Source text:
This marginal cost statistic is paired with each plant’s maximum annual capacity. This is calculated using a maximum 0.98 capacity factor for coal plants and a conservative 0.70 capacity factor for natural gas plants. These maximum capacity factors are reasonable approximations of the technical limits of each fuel technology as derived from 2007 data from operating generators (eGRID, 2009). As gas is not now used in a baseload role, these plants are not designed for fulltime operation and will require substantial maintenance and down time resulting in a maximum capacity factor lower than that for coal. When all plants are ordered from lowest marginal cost to highest, the resulting plot of the relationship between marginal cost and capacity is known as the supply curve. From the supply curve model, it is possible to alter input cost data to simulate alternative scenarios. This study is primarily concerned with the relative price difference between the two 10

fuels and the possibility of a future price on greenhouse gas emissions. By altering the levels of these components, the supply curves shift based on marginal cost. Natural gas can be considered to compete with coal on a cost basis when the gas supply curve is even with that of coal on the marginal cost axis. For the purposes of this analysis, the breakeven price is that when a portion of natural gas capacity lies below a somewhat arbitrary “significant portion” of coal capacity in respect to marginal cost. This is judged as the standard of even competition because the objective of this study is to determine the price scenarios in which natural gas can largely increase its presence in the baseload power market. Ideally, the breakeven price should be that at which a specific threshold of coal capacity is more expensive than gas such as 50%, but the model currently lacks the ability to match this target precisely. Looking forward to new capacity expansion, advances in generation technology present possibilities for greenhouse gas reduction. Refinement of the combined cycle configuration in natural gas generation raises efficiency levels significantly. In modeling the proposed expansion of natural gas power, a generator representing the most modern technology is used to provide an estimate of newly constructed natural gas capacity. General Electric’s H System™ range of generators provides an appropriate proxy for the characteristics of new natural gas development in the coming years. Due to their large capacity (up to 400 MW) and high possible thermal efficiency (60%, compared to 35% for a typical coal steam generator), these turbines are capable of operating as baseload generation (H System™ Turbine, 2009; Heavy Duty Gas Turbine Products, 2009). Additionally, as they remain a natural gas turbine, they are flexible in output which could potentially displace some existing gas turbines that operate as intermediate or peak providers. These turbines are currently commercially available, and two generators have been installed in California which provides a realistic approximation of construction capital cost 11

requirements (Inland Empire, No year published). Marginal costs for these turbines are derived from estimated fuel needs, greenhouse gas emissions and operating expenses and then plotted in the supply curve format using an unlimited supply of capacity as new capacity will be built as needed. Using the same methodology as the comparison between existing natural gas and coal generation, the point at which a significant portion of coal power becomes more expensive than that from these generators is used as the breakeven threshold. In an effort to determine the theoretical emissions reductions possible from a switch from natural gas to coal power, a scenario is developed in which all coal capacity is immediately replaced by an equivalent capacity of H System™ turbines. While this is not possible, it provides an estimate of the target of greenhouse gas reduction as well as an estimate of the related costs. Data Most of the modeling in this analysis requires data to be aggregated at the plant level. This level of data is available for most of the marginal cost components except for operation and maintenance costs, for which this study uses estimates of average costs for plants using that fuel as feedstock as proxies. The majority of plant data is derived from the US EPA’s eGRID database with 2005 data, the most recent year available (eGRID, 2009). Operation and maintenance costs are based on 2007 data from the EIA (Table 8.2, 2009). Table 1 includes initial base case assumptions on input prices.

Extracted material:

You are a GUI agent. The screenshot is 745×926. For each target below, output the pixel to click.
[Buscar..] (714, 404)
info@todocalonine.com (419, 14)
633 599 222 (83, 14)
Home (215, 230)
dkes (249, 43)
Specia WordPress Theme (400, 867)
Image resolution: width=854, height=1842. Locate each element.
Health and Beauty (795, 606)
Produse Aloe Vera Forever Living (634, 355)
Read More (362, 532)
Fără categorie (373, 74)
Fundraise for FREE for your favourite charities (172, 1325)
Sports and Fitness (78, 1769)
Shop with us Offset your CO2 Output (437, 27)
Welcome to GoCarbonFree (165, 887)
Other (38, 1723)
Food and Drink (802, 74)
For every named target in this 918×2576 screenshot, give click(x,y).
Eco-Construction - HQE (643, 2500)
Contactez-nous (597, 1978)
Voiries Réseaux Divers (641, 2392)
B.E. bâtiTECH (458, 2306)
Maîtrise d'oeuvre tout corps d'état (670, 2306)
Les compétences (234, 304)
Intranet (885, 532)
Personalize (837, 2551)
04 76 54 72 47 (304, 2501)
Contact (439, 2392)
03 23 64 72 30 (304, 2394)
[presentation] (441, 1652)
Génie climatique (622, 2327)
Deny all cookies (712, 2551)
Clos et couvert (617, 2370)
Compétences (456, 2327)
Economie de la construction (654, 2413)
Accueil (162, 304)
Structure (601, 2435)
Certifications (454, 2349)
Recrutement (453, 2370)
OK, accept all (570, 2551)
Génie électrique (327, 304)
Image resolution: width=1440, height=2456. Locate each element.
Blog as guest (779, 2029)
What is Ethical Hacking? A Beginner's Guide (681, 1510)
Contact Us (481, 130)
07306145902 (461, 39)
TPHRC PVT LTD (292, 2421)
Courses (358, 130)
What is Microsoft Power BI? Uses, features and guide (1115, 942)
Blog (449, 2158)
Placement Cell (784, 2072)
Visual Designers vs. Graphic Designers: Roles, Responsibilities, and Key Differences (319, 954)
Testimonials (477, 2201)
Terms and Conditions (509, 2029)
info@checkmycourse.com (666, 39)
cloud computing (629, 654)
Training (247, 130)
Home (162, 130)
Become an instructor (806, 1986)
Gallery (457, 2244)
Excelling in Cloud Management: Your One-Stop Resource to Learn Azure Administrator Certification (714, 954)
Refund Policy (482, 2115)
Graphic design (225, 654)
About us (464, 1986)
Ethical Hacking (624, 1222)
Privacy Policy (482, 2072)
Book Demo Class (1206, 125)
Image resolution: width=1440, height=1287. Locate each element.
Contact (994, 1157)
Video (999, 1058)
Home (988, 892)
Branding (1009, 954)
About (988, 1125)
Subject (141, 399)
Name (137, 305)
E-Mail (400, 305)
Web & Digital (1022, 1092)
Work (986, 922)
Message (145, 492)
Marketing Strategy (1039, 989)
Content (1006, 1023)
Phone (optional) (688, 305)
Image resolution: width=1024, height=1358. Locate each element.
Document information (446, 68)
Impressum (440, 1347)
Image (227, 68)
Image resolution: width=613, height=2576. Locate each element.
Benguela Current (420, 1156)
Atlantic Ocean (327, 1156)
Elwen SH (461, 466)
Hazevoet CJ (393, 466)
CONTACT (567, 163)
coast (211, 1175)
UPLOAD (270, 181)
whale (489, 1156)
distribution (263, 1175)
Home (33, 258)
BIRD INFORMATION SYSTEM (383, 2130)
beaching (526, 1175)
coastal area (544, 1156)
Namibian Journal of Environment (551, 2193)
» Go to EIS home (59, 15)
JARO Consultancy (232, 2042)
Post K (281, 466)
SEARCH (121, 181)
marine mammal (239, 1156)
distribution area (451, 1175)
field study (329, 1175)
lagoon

Stated problem: In the passage on natural gas and coal power costs, what maximum capacity factor is used for natural gas plants? The data plays no part in what is asked here.

Result for this task: A conservative 0.70 capacity factor.